Actor-Authority-Evidence map
| Layer | What to identify | Evidence to retain | What not to assume |
|---|---|---|---|
| Human requester or operator | Who initiated, approved, used, or relied on the AI-mediated action. | Public statement, workflow description, timestamp, review record, approval record if public. | Do not assume actual control merely because a human was nominally present. |
| Affected human or account owner | Who was affected and who could appeal, recover, contest, or stop the result. | Public report, notice, appeal path, recovery path, support record if public. | Do not assume appeal or recovery was effective without evidence. |
| AI assistant or agent | What the AI judged, recommended, routed, generated, or executed. | Product description, transcript, prompt log if public, incident report, visible output. | Do not treat a model-output error as the only possible failure mode. |
| Platform automation layer | Which automated workflow acted after the AI output or user interaction. | Public architecture description, support-flow documentation, API behavior, public postmortem. | Do not assume the AI had final authority if automation or platform rules executed the action. |
| Privileged system or API | Whether account recovery, credential changes, production actions, tool execution, or rollback suppression occurred. | Public technical note, audit excerpt if public, timeline, affected-state record. | Do not infer privileged access without evidence. |
| Accountable organization or human authority | Who could have paused, reversed, escalated, or contained the action before irreversibility. | Governance statement, incident response note, escalation path, responsible team statement. | Do not convert organizational responsibility into proof that refusal was available in time. |
| External attacker, if any | Whether an external actor manipulated, induced, exploited, or routed the AI-mediated process. | Public vulnerability report, disclosure timeline, exploit description, official statement. | Do not attribute intent, identity, or causation beyond public evidence. |
| Evidence custodian | Who preserves logs, messages, timestamps, recovery records, approvals, and missing-evidence notes. | Public preservation statement, investigation scope, evidence inventory if public. | Do not treat missing evidence as proof of safety, refusal, or procedural validity. |
Minimal public-source review questions
- What did the AI judge, recommend, route, generate, or execute?

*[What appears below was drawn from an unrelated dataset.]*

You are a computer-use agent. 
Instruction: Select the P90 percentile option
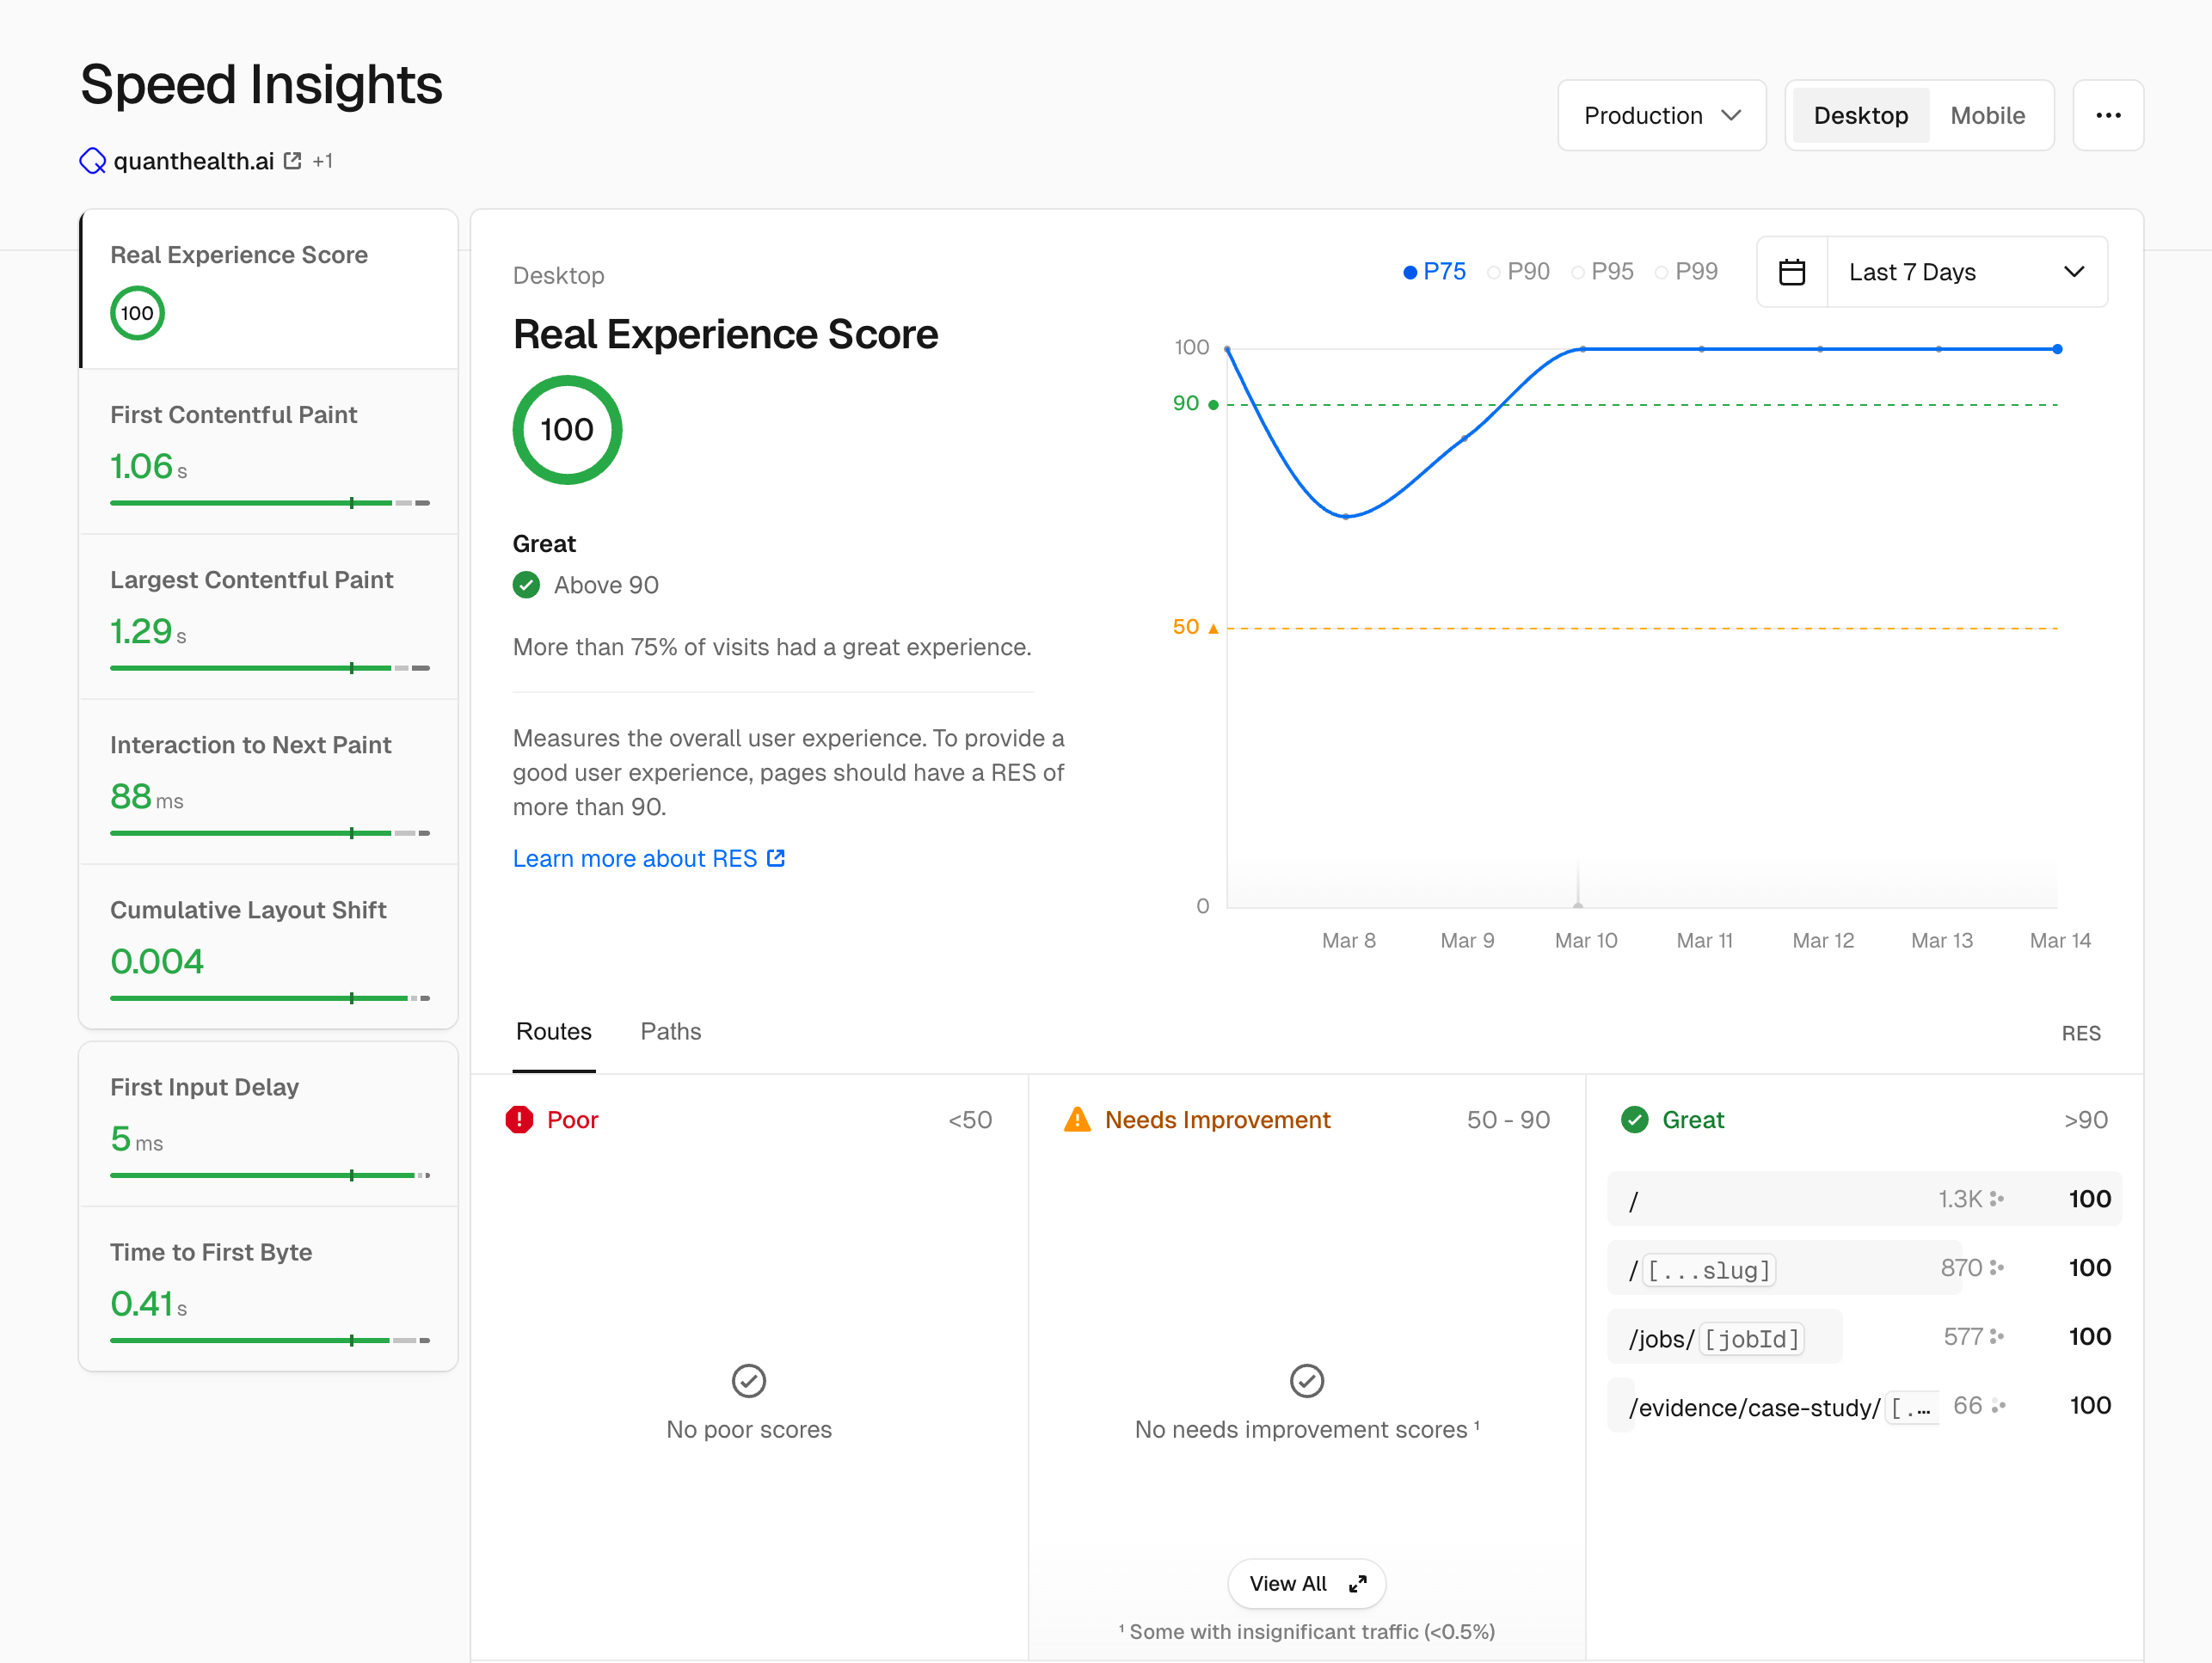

- Which authority path was involved: account recovery, credential change, tool execution, production action, privileged API, rollback, or appeal removal?
- Could an accountable human stop, suspend, reverse, or escalate the action before irreversible effect?
- What evidence is public, what is inferred, and what is missing?
- What conclusions must remain unresolved because internal logs, private records, or official findings are unavailable?
Safe public wording
How this connects to adoption review
For adoption review, this mapping helps teams ask whether an AI system is being introduced into an authority path where future incidents would become difficult to reconstruct or stop in time. If a public-source review cannot identify the responsible actor, authority path, evidence custodian, or refusal window, the same gap should be checked before deployment, procurement, or expanded access.
Practical template
After using this mapping guide, use the public-source review template to record sources, public facts, inferences, unknowns, authority paths, evidence gaps, and safe summary wording.
Limits
This mapping does not create certification, approval, compliance status, official attribution, legal conclusion, safety guarantee, or proof of institutional adoption. It is a structured way to keep public-source incident review from becoming either speculation or mere output-error commentary.